Taking the Full Join to the Next Level
Keep in mind that R typically scales to our needs. So that simple example had an equally simple syntax. But what if we had a slightly more difficult scenario? Say, we wanted to perform a full join using the provided data while leaving it open to calculate the distance from one planet’s moon to the other planet’s orbit. We could do so by explicitly targeting the moonName for our key. Take a look at the following code to see that idea in action.
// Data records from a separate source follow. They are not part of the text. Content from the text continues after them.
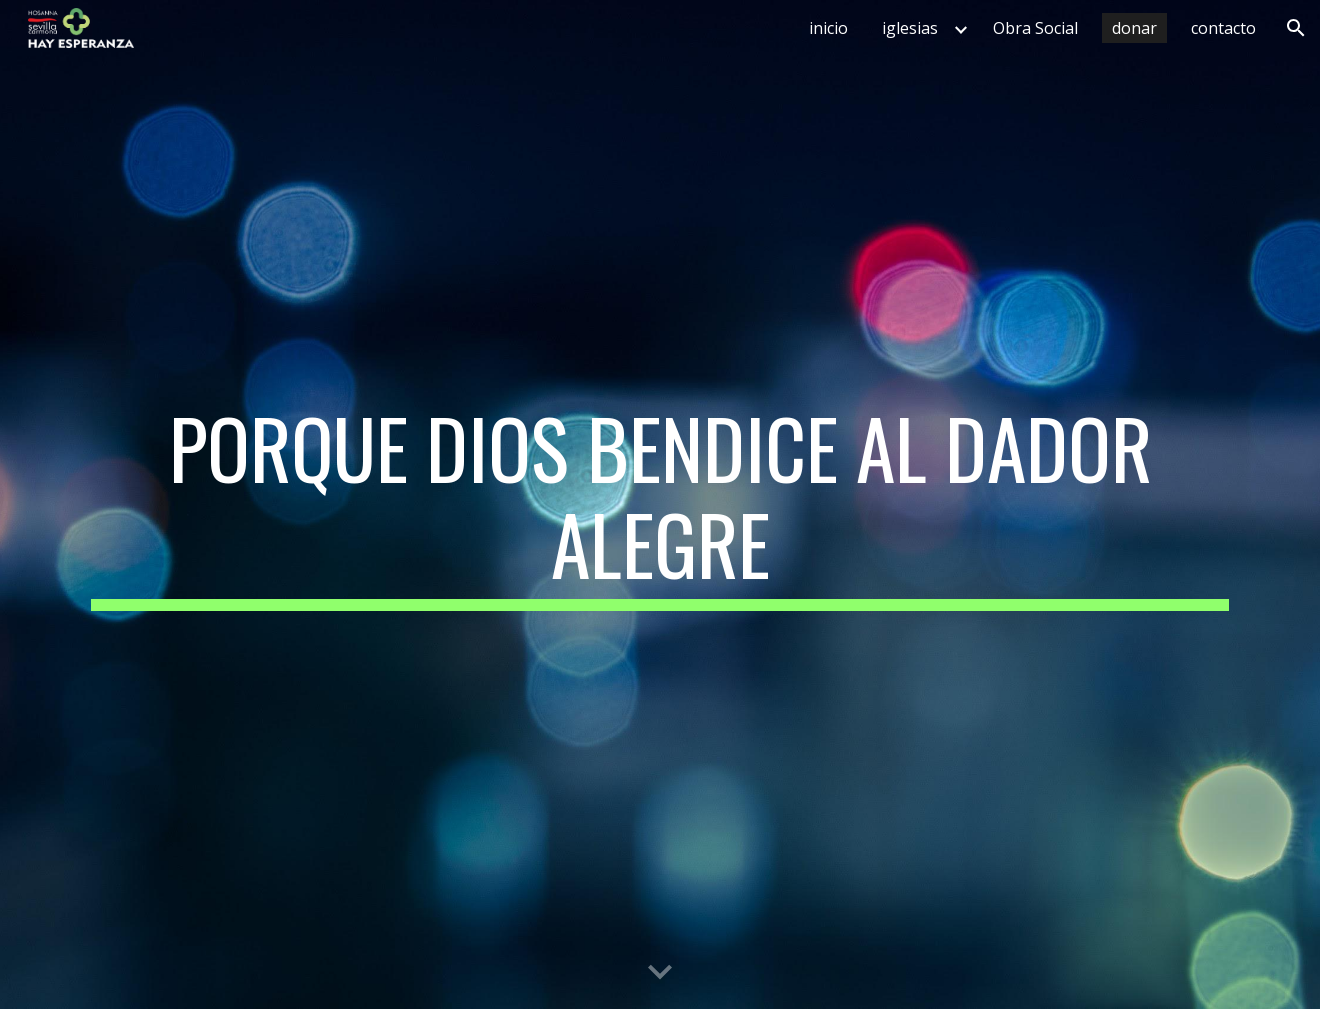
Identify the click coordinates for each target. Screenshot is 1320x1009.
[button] (1296, 28)
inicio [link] (828, 28)
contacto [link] (1223, 28)
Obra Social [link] (1035, 28)
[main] (660, 505)
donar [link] (1134, 28)
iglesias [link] (910, 28)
jupitersMoons <- data.frame(
moonName = c(“Io”, “Europa”, “Ganymede”, “Callisto”),
moonDistance = c(421000, 671000, 1070000, 1880000)
)
marsMoons <- data.frame(
moonName = c(“Phobos”, “Deimos”),
moonDistance = c(9378, 23463)
)
mergedFrame <- merge(jupitersMoons, marsMoons, by = “moonName”, all = TRUE)
print(mergedFrame)
This time around when we call merge we’re also passing a “by” argument. And this changes things in more ways than you might expect. The most important point is that we’re now specifically focusing on the moonName column. You can think of it as hyper-focusing on that one element instead of the whole. And because of that fact we now have a moonDistance.x and moonDistance.y column. A merge will generally create new columns when there’s an overlap of names within the two data frames. This allows us the extra space we need to add in future distance calculations. But the naming conventions don’t really give us a very good idea of what we’re looking at. We can fix that by placing the following line directly below the assignment of mergedFrame.
names(mergedFrame) <- c(“moonName”, “moonDistanceJupiter”, “moonDistanceMars”)
The names function can change or set the names of objects and their various inherited properties. In this case, we’re altering the moonName columns into a more descriptive form. It’s generally best to put as much care into your new data frame structure as possible when performing a join. You don’t have to micromanage every detail. But just providing a key for the join can help you create more predictable results. However, as we’ve seen, R can also handle a lot on its own even when we don’t specify a key.